#### EXERCISE
Of all the lines below, output only those starting at the one with "Click the colorful" and ending at the one with "Given: Check the 訪客數 checkbox under 瀏覽數", both ends included, exactly as written.

[Opening DATASET ENTRIES section]

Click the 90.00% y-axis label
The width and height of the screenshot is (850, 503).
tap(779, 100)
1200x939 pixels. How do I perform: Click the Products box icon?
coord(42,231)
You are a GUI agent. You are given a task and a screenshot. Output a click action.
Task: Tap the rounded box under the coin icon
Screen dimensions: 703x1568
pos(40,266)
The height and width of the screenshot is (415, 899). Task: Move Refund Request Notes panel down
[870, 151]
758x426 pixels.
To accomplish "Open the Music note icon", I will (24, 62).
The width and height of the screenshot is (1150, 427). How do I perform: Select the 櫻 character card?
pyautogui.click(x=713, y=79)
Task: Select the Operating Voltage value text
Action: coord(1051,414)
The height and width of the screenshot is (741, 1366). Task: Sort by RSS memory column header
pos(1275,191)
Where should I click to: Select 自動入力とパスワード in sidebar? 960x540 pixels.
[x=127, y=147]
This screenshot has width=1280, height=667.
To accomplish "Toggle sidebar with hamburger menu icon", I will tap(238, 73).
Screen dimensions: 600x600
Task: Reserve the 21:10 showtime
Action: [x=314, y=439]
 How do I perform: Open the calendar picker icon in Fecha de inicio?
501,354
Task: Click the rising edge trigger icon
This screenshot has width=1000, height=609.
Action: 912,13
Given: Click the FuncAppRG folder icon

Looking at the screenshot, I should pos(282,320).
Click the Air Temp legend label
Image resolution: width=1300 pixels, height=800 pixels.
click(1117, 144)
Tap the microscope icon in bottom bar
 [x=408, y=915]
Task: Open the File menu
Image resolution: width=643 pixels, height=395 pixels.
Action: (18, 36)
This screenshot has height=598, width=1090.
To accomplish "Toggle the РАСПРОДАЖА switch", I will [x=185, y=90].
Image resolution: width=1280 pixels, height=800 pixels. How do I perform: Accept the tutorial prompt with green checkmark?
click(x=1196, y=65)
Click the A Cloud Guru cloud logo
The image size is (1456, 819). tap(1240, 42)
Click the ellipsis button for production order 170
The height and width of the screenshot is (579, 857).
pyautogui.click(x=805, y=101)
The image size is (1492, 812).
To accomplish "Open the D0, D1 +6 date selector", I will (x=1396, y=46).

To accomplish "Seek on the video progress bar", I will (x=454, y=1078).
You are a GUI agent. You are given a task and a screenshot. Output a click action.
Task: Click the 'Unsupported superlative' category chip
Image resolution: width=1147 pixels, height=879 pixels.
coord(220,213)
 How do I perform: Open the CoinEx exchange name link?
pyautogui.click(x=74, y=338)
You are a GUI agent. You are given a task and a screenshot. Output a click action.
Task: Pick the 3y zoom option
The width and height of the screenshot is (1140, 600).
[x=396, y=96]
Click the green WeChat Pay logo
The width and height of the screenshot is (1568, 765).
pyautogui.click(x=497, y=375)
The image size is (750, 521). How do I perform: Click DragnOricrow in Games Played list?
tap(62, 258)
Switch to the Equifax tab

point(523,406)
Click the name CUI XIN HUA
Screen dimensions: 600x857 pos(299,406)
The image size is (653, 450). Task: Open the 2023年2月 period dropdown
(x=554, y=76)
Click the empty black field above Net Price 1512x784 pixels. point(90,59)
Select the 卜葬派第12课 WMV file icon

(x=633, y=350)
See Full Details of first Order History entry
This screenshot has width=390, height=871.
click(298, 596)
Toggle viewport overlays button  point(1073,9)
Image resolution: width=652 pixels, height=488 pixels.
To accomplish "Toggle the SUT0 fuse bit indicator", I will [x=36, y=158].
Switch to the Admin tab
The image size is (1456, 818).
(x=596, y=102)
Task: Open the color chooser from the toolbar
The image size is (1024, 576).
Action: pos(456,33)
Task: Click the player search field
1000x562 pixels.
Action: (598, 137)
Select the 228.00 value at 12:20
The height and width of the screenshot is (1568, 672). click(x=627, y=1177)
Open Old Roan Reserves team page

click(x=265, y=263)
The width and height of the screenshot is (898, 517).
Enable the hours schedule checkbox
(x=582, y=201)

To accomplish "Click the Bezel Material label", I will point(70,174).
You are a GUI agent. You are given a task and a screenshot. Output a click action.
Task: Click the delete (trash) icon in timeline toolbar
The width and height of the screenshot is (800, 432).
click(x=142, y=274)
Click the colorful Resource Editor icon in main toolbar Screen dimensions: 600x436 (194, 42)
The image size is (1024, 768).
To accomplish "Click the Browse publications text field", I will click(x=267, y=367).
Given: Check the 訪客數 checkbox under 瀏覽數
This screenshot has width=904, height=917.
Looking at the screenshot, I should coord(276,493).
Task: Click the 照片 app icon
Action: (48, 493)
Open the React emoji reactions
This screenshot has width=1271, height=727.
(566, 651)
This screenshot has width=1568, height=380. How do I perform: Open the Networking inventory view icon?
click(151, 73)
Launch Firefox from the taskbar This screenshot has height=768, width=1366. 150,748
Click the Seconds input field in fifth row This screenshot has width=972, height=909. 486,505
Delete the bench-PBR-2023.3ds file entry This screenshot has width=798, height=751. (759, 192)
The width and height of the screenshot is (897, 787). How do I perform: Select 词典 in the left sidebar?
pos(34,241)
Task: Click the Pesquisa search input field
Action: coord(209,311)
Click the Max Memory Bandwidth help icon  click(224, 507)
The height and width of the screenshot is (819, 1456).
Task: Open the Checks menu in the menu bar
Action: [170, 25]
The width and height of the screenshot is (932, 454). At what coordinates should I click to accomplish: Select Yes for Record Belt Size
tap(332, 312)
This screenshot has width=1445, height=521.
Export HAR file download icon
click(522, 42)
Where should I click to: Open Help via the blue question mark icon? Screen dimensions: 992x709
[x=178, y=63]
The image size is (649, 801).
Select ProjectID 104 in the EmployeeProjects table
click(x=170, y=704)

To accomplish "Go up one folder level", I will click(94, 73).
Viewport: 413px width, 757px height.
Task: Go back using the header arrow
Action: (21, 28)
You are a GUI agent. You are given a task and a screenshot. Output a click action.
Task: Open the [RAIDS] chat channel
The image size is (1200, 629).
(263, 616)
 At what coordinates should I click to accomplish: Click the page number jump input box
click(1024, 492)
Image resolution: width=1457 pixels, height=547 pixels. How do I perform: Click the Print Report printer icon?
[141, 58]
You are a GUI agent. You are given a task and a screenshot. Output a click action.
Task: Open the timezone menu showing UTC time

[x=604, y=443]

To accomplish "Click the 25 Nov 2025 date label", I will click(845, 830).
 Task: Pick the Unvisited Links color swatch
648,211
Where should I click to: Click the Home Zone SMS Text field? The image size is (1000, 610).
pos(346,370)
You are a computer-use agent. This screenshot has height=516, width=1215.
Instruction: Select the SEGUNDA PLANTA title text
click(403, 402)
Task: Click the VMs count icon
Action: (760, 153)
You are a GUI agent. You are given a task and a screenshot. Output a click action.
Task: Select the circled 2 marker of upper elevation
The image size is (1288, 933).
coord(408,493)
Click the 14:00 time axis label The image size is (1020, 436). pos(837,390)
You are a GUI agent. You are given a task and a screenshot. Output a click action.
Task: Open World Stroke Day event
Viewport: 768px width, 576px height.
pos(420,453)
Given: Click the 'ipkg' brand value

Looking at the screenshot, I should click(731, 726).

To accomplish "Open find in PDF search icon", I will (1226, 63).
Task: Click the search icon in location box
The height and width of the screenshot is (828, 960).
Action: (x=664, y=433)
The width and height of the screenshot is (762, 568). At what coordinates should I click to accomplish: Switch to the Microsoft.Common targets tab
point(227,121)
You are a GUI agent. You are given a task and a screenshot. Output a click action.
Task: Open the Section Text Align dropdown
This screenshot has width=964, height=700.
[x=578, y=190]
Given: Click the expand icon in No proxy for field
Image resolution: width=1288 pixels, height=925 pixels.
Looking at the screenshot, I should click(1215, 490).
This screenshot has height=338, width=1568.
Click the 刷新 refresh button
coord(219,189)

[Closing DATASET ENTRIES section]

#### OUTPUT
Click the colorful Resource Editor icon in main toolbar Screen dimensions: 600x436 (194, 42)
The image size is (1024, 768).
To accomplish "Click the Browse publications text field", I will click(x=267, y=367).
Given: Check the 訪客數 checkbox under 瀏覽數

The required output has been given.